A report from asset manager IFM Investors, “Revitalizing US infrastructure: The Pension Capital Advantage,” proposed federal taxes and several other reforms to expand the pipeline of investable projects and attract long-term pension capital investment.
The report, released this week as Australian superannuation fund leaders are in the U.S. for a summit presented by the government of Australia in partnership with the Macquarie Group, providing a platform for super funds to seek out global investment opportunities. Leaders and institutional investors will travel to San Francisco, Washington and New York.
“The U.S., like most developed nations, faces a clear challenge—infrastructure needs are growing faster than the public funding needed to support them.
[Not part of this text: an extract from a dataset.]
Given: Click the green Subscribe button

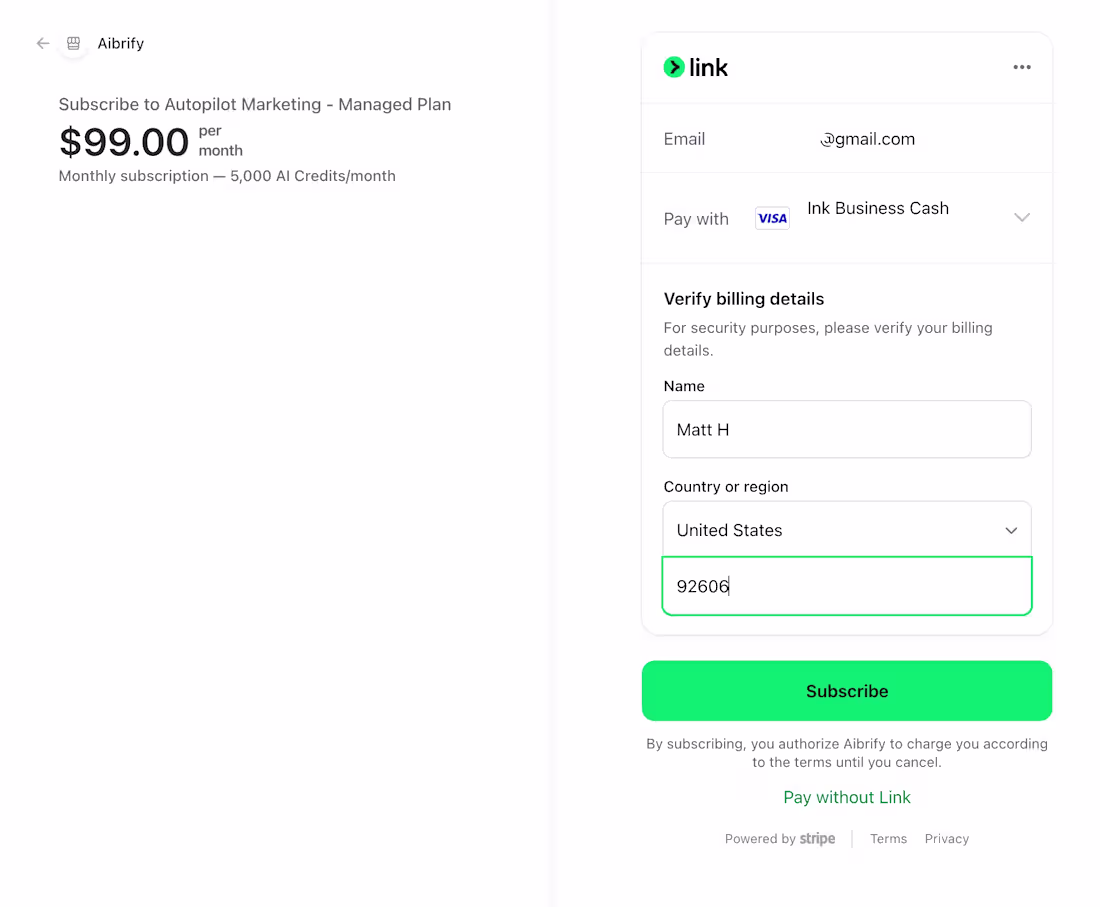Looking at the screenshot, I should click(x=847, y=691).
U.S. and Australian pension funds can be part of the solution,” said David Whiteley, IFM Investors’ head of global external relations, in a statement. “Australia is home to one of the world’s fastest-growing pension capital systems.”
The U.S. faces an infrastructure funding gap of $3.7 trillion through 2033, according to an estimate from the American Society of Civil Engineers.
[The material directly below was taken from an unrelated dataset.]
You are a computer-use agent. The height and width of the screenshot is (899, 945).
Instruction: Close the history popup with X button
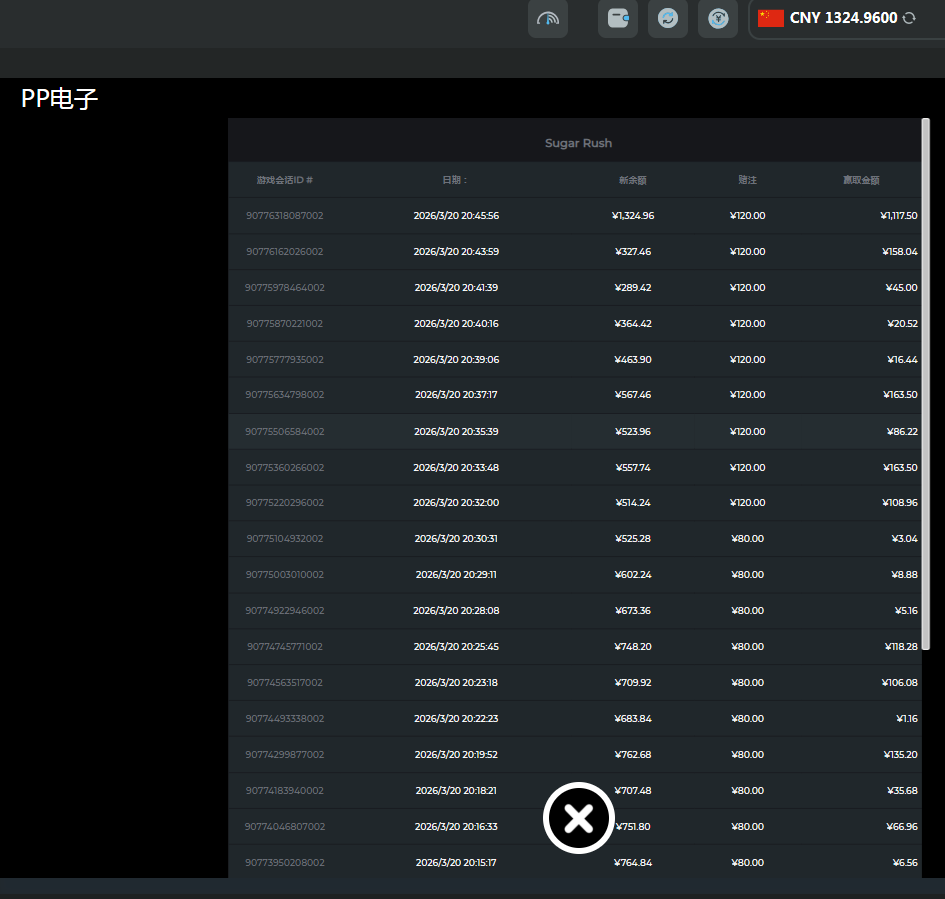(578, 819)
“There is a generational opportunity for U.S. state and local governments to partner with investors of Australian and American pension capital—including through shared ownership and governance arrangements—to build the infrastructure that Americans will rely on into the future,” Whiteley’s statement continued.
Australian super funds have already invested $29 billion in infrastructure across the U.S., with total infrastructure equity investment projected to reach almost $67 billion by 2035.
IFM Investors, a global investor owned by 15 Australian pension funds and U.K. pension fund Nest [National Employment Savings Trust], suggested U.S. states should partner with investors of pension capital for asset recycling.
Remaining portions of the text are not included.